TASK BRIEF ▸ When you reach the line in the listing below that contains "Given: Click the", begin returning lines exactly as written, and stop after the line that contains "Task: Click the help question mark icon". Return no other lines.

_____

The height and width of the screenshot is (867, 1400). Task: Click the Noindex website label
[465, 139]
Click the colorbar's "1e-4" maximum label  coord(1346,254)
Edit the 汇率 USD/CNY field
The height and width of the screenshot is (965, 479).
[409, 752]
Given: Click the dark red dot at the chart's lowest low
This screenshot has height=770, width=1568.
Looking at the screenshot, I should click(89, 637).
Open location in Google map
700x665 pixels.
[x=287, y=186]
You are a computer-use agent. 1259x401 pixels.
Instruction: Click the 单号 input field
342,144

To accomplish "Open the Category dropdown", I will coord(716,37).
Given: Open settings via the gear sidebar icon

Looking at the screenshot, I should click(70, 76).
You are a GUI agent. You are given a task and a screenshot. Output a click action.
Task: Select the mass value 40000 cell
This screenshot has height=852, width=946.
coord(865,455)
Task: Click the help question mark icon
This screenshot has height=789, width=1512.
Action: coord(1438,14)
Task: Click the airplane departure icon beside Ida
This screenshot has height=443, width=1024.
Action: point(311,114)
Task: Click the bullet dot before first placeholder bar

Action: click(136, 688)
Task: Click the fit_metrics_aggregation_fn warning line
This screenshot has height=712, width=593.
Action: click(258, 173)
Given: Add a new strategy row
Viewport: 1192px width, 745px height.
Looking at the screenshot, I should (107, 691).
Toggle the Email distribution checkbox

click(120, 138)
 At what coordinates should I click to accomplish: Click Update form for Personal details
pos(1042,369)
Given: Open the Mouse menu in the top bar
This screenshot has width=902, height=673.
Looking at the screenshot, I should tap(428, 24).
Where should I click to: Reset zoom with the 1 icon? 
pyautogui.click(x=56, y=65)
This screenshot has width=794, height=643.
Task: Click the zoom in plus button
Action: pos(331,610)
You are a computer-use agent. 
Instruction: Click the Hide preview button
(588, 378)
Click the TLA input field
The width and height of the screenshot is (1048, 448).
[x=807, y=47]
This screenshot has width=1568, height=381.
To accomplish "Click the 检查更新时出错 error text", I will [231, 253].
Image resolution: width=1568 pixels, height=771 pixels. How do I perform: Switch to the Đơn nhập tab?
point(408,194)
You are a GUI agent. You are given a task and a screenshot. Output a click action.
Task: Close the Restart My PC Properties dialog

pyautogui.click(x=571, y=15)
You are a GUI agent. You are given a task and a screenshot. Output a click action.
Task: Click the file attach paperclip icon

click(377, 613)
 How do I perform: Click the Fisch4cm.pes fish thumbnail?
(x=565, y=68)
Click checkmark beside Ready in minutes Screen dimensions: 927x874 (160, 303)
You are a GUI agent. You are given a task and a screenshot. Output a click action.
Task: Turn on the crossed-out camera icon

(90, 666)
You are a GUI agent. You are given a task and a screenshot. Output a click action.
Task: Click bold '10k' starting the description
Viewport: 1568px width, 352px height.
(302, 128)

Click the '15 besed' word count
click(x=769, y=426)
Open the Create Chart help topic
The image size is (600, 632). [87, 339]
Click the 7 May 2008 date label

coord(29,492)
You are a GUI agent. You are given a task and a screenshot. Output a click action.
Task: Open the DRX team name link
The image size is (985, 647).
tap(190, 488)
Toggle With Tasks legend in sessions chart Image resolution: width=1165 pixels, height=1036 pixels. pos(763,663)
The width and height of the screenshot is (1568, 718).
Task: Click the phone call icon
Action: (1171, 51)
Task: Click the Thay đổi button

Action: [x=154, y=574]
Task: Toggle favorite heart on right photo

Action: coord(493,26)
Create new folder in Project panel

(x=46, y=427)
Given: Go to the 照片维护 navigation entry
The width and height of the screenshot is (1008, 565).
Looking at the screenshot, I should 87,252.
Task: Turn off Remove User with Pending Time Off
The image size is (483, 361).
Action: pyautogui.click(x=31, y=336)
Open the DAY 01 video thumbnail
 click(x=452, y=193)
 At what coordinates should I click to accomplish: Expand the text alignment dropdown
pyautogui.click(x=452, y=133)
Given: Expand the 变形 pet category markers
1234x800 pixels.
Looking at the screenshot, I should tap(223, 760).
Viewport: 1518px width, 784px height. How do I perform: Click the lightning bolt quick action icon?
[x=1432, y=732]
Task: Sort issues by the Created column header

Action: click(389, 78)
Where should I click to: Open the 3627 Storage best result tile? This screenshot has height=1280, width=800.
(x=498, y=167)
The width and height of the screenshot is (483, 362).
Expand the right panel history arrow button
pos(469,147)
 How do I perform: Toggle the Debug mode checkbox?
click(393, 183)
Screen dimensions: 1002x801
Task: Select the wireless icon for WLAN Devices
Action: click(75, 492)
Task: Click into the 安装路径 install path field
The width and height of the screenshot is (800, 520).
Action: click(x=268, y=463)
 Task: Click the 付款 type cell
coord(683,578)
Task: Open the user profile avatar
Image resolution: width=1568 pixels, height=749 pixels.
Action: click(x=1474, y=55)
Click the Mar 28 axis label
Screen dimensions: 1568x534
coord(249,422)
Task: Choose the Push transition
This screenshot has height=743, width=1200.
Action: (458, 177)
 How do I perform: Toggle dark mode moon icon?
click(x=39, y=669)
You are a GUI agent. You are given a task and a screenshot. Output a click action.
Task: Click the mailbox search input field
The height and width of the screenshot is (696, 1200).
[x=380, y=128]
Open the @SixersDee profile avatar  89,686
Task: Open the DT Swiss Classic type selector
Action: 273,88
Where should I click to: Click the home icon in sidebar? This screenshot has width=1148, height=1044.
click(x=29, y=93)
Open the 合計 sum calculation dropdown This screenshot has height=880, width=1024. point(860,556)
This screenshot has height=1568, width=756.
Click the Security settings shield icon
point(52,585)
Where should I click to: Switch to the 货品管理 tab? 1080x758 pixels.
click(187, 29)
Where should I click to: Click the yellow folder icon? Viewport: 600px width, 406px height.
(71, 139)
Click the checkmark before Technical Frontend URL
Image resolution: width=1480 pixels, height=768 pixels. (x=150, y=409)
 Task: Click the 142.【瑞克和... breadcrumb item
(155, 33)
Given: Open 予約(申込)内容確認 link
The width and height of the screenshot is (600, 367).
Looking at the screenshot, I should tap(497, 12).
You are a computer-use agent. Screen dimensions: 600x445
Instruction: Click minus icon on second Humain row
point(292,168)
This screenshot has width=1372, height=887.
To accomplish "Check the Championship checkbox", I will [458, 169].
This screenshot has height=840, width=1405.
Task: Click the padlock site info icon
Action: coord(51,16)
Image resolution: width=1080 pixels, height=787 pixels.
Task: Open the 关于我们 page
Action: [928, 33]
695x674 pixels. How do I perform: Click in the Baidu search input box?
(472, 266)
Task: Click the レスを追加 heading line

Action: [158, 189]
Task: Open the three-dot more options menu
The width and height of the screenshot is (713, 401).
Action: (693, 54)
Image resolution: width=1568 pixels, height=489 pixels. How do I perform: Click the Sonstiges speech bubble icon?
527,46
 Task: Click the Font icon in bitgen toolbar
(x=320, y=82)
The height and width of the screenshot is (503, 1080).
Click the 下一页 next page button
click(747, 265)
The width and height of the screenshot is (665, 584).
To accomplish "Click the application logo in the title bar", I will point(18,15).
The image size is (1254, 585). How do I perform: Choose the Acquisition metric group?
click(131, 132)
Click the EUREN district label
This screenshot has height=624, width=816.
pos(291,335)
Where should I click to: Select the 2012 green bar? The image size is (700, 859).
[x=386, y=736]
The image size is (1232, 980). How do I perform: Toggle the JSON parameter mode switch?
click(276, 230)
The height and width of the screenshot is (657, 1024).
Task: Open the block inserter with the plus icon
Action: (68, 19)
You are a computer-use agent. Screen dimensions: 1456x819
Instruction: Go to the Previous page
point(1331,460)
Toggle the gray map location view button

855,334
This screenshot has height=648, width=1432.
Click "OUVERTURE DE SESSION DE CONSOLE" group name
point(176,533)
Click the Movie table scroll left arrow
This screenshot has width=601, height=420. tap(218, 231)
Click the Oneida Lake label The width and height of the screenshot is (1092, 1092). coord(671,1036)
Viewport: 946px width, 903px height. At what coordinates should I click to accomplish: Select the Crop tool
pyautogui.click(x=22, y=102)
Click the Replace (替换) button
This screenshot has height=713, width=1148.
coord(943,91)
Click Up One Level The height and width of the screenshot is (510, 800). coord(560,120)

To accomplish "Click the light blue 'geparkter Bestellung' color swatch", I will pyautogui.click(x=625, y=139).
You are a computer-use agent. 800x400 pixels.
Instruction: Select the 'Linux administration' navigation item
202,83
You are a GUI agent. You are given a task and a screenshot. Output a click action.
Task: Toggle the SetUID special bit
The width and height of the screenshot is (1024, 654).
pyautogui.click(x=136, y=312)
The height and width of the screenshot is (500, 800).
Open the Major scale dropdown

_____

FINAL ANSWER ▸
Given: Click the dark red dot at the chart's lowest low
This screenshot has height=770, width=1568.
Looking at the screenshot, I should click(89, 637).
Open location in Google map
700x665 pixels.
[x=287, y=186]
You are a computer-use agent. 1259x401 pixels.
Instruction: Click the 单号 input field
342,144

To accomplish "Open the Category dropdown", I will coord(716,37).
Given: Open settings via the gear sidebar icon

Looking at the screenshot, I should click(70, 76).
You are a GUI agent. You are given a task and a screenshot. Output a click action.
Task: Select the mass value 40000 cell
This screenshot has height=852, width=946.
coord(865,455)
Task: Click the help question mark icon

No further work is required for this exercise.